Nearly fifty years after Enoch Powell delivered what he referred to as his Birmingham speech – what most of us know as the “Rivers of Blood” speech – Ian McDiarmid takes the stage of the Birmingham Repertory to recite it. That the high point of What Shadows is this recitation demonstrates the longstanding power some words hold, and betrays how this production struggles to respond to them.
This is a play of two halves. Though less memorable than the second, the first half is entertaining. The performances are solid, and the staging is truly lovely: simple, but emotive. Framing the 1960s action, wherein Powell picnics with his wife (Brid Brennan) and friends Clem (a subtle and superb George Costigan) and Marjorie Jones (Paula Wilcox), with scenes set in 1992, focusing on Rose Cruickshank (Rebecca Scroggs), is a smart choice. Cruickshank is a young academic of Bajan descent who has a personal relationship with the speech, looking to write a book on potential ways to communicate with those we hate: in this case, Powell.

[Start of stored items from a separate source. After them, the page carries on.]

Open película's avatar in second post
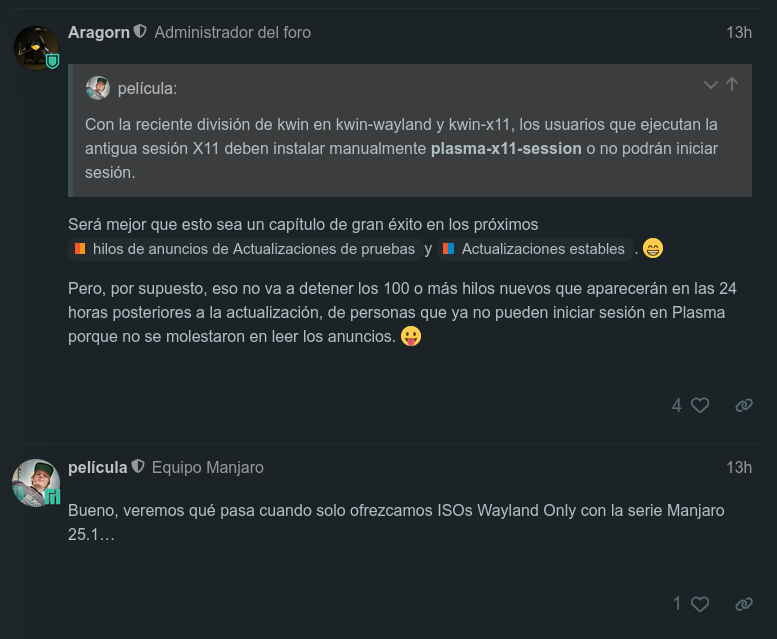777x639 pixels. (x=36, y=482)
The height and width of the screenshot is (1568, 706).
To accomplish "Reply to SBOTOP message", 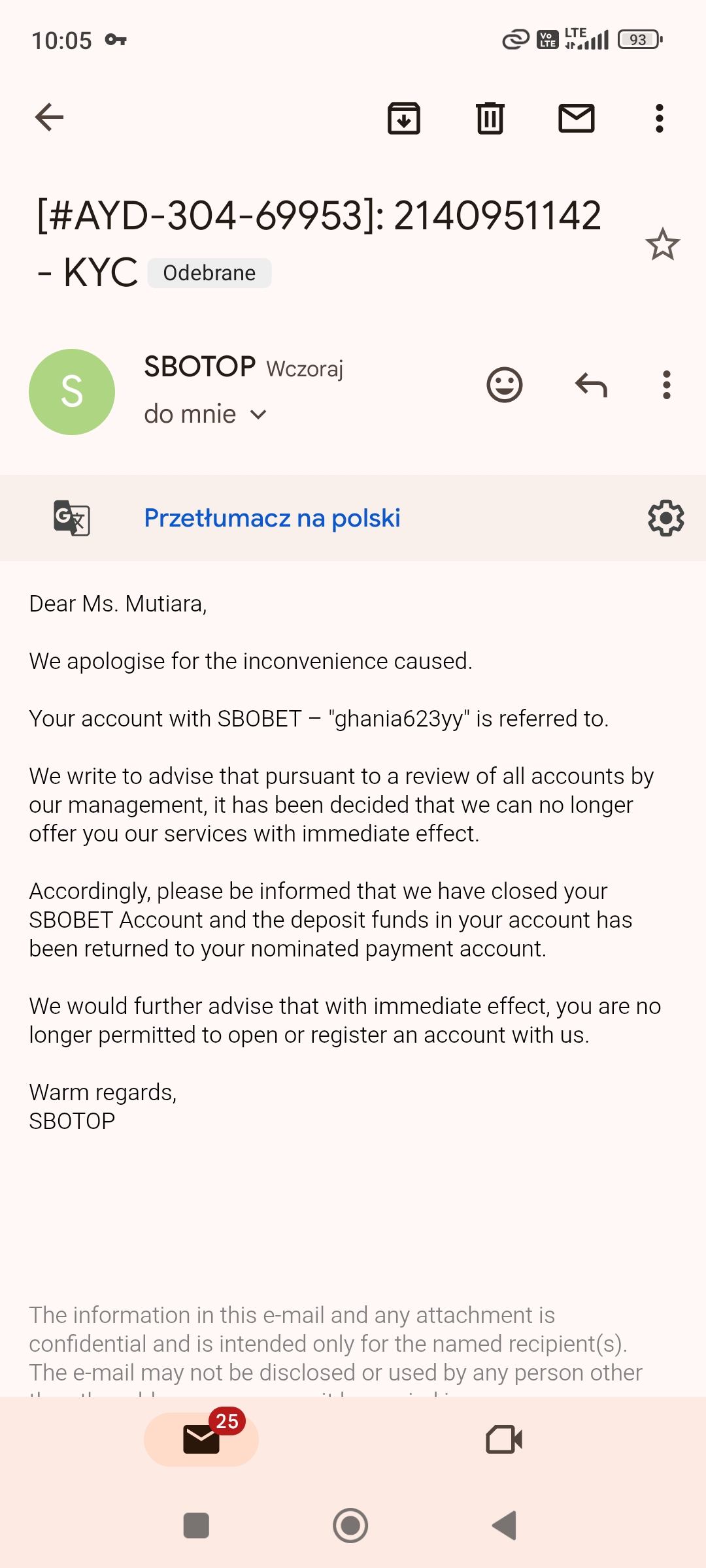I will click(x=591, y=385).
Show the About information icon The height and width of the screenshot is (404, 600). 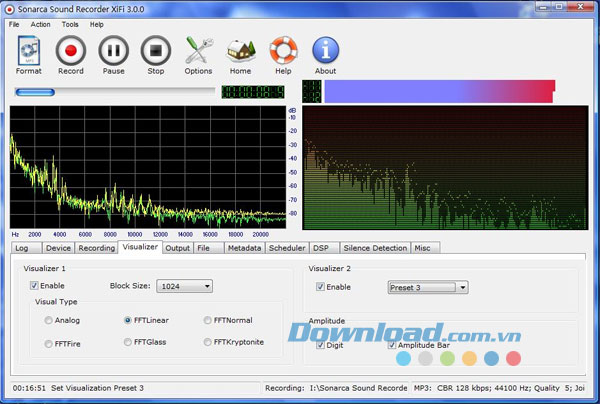(x=325, y=52)
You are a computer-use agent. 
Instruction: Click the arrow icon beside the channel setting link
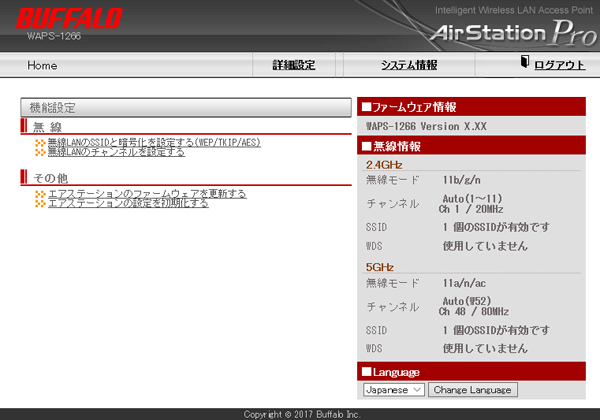40,152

Post-interval, everything gets a lot messier as all the subtext becomes actual text. Identity politics is reduced to soundbites, delivered by rote. Messages are muddled as conversations are dragged out and already incongruous sub-plots receive even more stage-time. I found myself shaking my head more and more.

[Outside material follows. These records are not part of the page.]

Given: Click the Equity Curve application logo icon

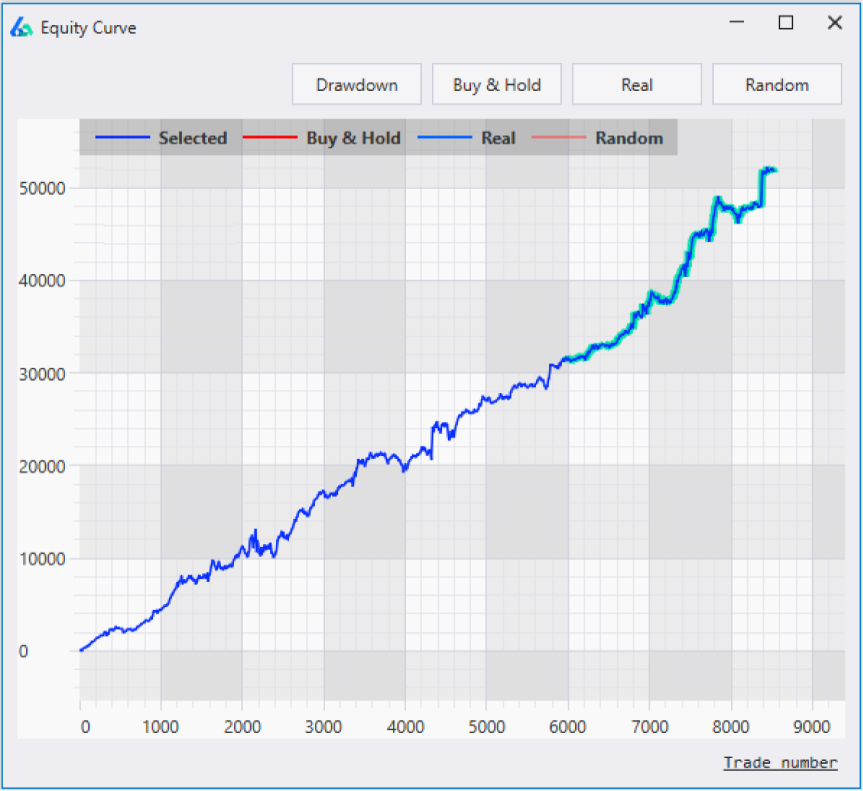Looking at the screenshot, I should pos(22,28).
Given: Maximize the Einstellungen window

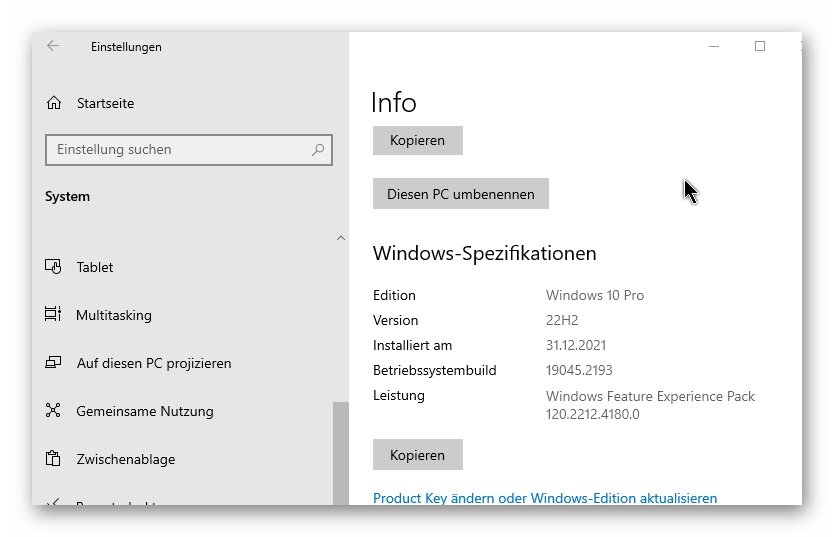Looking at the screenshot, I should point(760,46).
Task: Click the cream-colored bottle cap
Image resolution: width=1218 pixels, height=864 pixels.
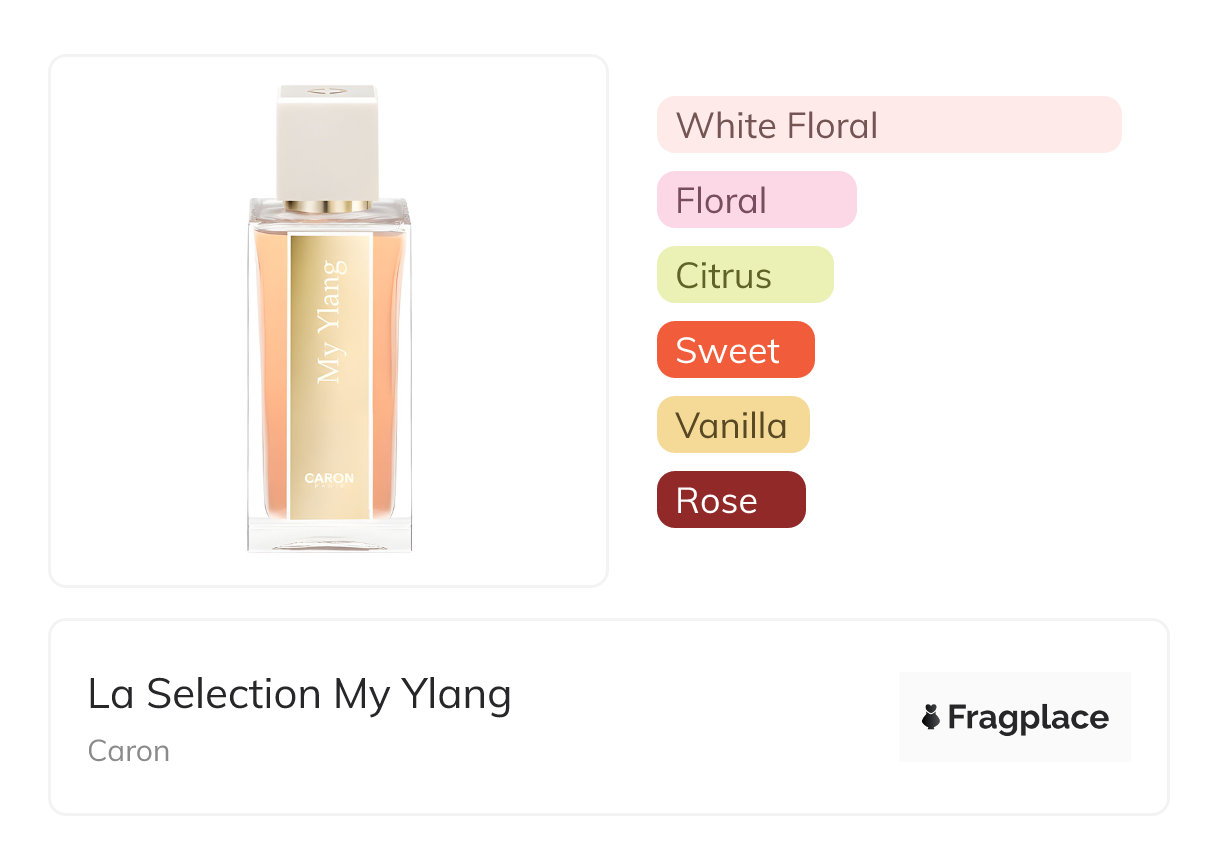Action: click(327, 145)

An old white man and a young black woman, debating over whose England is whose, represented as diametrically opposite and hating each other – it’s hardly novel. The only black actor is saddled for the most part with an Angry Black Woman stereotype (Google will provide you with countless more examples), and both characters she plays are termed as being racist, too, as the play is determined to have us believe that the fault of racism should be shared equally, even though its consequences and expressions are in no way equal.
Waleed Akhtar and Phaldut Sharma are wasted talents here. To have your minority ethnic characters be the comic relief is lazy. To have their accents be the punchline is lazy. Finally, to call for “tolerance” in a multicultural society is shockingly outdated, and offensive. It perpetuates the idea that others – people of different races, people of different cultures, just people who are in any way different to that which is front and centre here: the old, white, English Conservative – are to be “tolerated,” but nothing more. What about accepted? What about loved?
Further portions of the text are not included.